Кроме книг, не менее жаркая страсть хозяина дома — русская живопись. В оригиналах, понятно. Картины развешаны поверх книг, другого места для них просто нет. Таким образом, из первого ряда достать книгу тоже было не вполне реально, они таились под полотнами.
Кроме Толстовского семинара, мы приходили сюда слушать курс «Истории русской библиографии». Внушительные стопы книг на рабочем столе хозяина дома всегда были приготовлены для показа слушателям — и чего там только не оказывалось! Например, первые издания Пушкина, Гоголя, Герцена, Толстого, конечно, да и множество других самых невероятных раритетов, из числа тех, к чему и прикоснуться — счастье. Значит, профессор все-таки помнил, на какой полке что у него прячется, находил, чтобы нам демонстрировать. Брал книгу с умелой нежностью, будто птенца, вкусно перебирал страницы.
Дмитрий Лихачев вспоминает в мемориальном сборнике: «Имя Гудзия как-то сразу стало широко известно с 1938 года после появления его учебника по истории древнерусской литературы для высших учебных заведений… Вдруг вышел учебник, в котором о литературе, да еще древнерусской, говорилось нормальным человеческим голосом. Там были человеческие слова о человеческих произведениях».

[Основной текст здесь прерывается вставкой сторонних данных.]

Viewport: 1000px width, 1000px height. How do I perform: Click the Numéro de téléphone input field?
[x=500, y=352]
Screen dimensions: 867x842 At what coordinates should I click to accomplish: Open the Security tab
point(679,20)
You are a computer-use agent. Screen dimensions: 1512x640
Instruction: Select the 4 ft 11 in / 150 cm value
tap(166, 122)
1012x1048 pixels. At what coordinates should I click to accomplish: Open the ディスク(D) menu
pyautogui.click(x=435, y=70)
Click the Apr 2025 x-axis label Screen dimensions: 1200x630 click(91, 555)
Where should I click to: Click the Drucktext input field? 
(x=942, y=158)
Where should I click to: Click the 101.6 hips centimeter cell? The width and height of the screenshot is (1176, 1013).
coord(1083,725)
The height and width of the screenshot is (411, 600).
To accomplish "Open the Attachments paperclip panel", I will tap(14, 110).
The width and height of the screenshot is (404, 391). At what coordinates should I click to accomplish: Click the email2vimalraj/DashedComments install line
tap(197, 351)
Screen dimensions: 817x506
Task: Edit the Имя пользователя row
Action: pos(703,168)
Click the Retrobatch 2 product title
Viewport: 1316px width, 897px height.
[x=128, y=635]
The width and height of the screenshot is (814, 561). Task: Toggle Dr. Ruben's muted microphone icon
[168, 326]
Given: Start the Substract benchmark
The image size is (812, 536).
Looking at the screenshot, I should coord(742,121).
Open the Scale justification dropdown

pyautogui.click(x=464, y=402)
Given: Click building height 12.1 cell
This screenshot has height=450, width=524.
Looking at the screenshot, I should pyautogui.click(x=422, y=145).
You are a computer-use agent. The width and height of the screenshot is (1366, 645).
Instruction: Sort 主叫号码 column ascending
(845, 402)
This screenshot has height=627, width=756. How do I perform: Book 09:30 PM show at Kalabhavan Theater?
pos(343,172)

Учебник и хрестоматия Николая Каллиниковича Гудзия выдержали множество переизданий и давно являются классикой в своем роде.
А еще он редактировал тома полного академического собрания сочинений Льва Толстого, начатого Чертковым в 1928 году, выверял тексты, писал научные комментарии. И эта его работа всем текстологическим сообществом признана образцовой.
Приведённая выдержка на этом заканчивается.